L’improbable best-seller «L’Evangile des anguilles», ou la mondialisation du livre
«L’Evangile des anguilles» de Patrick Svensson sortira au Canada le 3 février 2021 Photo: Collaboration spéciale Seuil

C’était un récit sans prétention, écrit par un modeste journaliste, sur les mystères de l’anguille, espèce insaisissable de poisson aujourd’hui menacée. C’est devenu un succès dans de nombreux pays qui illustre la mondialisation du livre.

L’Evangile des anguilles de Patrik Svensson, reporter culture du journal régional de Malmö (Suède), Sydsvenskan, sortira au Canada le 3 février. L’éditeur, le Seuil, écrit sur la couverture: «Best-seller international», après de bonnes ventes dans d’autres pays.

«C’était un candidat improbable à un tel succès», selon sa traductrice franco-suédoise Anna Gibson.

Pierre Demarty, éditeur de littérature étrangère qui a acheté les droits pour les éditions du Seuil, décrit «un mélange inattendu, autour d’un sujet parfaitement mystérieux: cet animal qu’on connaît peu. Il ouvre vers des considérations loin de ce sujet de départ. Et le récit fonctionne, avec une grande harmonie».
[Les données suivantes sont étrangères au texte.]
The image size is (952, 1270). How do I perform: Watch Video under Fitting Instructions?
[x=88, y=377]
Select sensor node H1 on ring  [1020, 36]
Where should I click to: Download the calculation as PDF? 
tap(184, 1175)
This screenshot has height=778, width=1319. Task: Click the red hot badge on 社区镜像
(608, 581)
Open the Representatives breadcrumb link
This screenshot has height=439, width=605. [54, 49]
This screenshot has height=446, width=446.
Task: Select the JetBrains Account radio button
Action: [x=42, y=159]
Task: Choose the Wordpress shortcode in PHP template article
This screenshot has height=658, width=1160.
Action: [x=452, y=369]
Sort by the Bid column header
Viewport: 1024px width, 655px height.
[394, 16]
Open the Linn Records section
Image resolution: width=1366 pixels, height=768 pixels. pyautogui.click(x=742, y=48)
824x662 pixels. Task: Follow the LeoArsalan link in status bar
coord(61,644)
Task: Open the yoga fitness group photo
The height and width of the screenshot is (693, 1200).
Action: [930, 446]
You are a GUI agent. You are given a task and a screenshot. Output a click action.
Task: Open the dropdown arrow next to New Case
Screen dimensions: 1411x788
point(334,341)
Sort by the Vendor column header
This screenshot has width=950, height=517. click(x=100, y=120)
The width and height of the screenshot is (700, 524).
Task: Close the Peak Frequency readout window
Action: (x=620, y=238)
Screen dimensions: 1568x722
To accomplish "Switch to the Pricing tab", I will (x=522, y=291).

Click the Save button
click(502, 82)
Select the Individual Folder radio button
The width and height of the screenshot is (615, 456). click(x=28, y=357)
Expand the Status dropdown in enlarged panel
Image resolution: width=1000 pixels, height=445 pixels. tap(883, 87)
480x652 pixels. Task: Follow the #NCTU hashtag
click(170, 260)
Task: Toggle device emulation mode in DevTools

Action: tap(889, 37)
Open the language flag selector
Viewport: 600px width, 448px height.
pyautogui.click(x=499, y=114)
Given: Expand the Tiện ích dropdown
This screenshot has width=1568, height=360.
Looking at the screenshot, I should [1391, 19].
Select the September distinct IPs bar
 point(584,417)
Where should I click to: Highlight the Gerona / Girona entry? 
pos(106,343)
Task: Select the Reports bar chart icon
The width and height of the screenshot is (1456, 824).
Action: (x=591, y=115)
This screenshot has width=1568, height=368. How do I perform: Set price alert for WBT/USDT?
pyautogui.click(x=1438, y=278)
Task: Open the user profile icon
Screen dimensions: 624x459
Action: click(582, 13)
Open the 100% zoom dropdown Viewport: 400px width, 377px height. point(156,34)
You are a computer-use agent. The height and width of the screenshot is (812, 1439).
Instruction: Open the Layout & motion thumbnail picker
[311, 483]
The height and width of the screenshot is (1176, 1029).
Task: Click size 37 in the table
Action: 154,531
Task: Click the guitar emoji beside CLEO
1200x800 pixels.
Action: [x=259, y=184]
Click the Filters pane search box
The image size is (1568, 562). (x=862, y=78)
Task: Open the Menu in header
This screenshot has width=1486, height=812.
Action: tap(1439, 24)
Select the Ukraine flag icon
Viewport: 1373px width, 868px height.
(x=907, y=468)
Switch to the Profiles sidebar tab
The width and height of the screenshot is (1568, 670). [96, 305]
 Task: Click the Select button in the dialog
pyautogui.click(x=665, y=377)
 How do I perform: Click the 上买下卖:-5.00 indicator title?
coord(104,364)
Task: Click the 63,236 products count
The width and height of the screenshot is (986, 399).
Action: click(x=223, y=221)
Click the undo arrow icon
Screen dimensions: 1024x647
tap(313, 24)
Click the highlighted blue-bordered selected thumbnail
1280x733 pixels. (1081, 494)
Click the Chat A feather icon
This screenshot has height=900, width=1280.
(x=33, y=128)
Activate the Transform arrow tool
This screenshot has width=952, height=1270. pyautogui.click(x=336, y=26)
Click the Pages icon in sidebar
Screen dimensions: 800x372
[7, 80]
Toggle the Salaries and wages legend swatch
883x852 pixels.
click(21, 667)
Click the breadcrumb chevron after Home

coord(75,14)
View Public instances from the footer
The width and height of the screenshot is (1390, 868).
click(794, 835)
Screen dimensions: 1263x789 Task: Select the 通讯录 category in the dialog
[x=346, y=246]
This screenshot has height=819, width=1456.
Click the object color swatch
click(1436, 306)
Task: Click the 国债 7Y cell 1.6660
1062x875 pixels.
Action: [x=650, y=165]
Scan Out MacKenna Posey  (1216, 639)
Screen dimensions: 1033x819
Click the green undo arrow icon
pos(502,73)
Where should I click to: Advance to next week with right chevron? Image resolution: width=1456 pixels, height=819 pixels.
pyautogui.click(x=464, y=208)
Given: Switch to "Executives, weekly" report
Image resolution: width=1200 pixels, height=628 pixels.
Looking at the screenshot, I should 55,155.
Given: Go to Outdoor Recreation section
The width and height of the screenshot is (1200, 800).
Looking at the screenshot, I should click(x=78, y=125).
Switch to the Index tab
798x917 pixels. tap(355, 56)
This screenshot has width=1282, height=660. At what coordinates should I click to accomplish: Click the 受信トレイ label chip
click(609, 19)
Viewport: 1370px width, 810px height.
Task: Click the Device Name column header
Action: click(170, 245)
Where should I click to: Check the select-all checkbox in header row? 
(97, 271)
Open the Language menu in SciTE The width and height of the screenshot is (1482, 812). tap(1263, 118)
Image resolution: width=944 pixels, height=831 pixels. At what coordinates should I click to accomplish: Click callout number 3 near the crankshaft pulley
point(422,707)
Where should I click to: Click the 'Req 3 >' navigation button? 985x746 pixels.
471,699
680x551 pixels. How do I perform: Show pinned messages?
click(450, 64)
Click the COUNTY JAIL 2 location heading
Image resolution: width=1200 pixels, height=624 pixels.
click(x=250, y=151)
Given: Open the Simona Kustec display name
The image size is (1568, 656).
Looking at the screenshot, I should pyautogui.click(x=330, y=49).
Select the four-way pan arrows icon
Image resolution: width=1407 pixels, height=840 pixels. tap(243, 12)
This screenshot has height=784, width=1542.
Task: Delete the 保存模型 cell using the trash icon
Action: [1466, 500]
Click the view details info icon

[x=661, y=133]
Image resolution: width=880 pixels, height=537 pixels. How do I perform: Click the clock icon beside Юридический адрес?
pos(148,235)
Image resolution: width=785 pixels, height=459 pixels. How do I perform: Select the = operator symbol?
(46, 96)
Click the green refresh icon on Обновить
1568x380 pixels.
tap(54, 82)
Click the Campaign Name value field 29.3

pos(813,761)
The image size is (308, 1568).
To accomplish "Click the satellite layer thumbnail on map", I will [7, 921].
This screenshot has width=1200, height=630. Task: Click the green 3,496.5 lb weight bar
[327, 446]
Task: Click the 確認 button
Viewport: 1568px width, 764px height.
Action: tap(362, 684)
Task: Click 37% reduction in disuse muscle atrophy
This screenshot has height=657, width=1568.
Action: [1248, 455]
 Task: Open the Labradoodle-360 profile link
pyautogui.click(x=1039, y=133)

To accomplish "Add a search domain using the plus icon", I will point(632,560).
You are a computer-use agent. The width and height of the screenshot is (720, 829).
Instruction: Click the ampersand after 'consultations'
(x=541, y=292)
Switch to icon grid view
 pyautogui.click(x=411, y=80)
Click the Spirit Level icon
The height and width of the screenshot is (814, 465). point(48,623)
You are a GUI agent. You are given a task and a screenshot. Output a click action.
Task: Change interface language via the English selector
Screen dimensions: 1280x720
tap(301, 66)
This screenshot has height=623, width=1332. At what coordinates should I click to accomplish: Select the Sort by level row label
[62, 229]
L’auteur avait la quarantaine passée, en 2017, quand il s’est lancé dans ce premier livre, qui avait longuement mûri en lui. Il y a consacré moins de six mois, ce qui est très peu pour un livre qui balaie plus de 23 siècles de zoologie, d’Aristote à nos jours.

«Un petit livre obscur»

«L’idée vient de mon enfance, de ces moments où je pêchais avec mon père, de nuit (…) J’en ai gardé cette fascination pour l’anguille. Et j’avais l’ambition d’écrire un livre de vulgarisation scientifique, qui évoque les traditions, les mythes» autour de cet animal, se souvient-il, interrogé par l’AFP.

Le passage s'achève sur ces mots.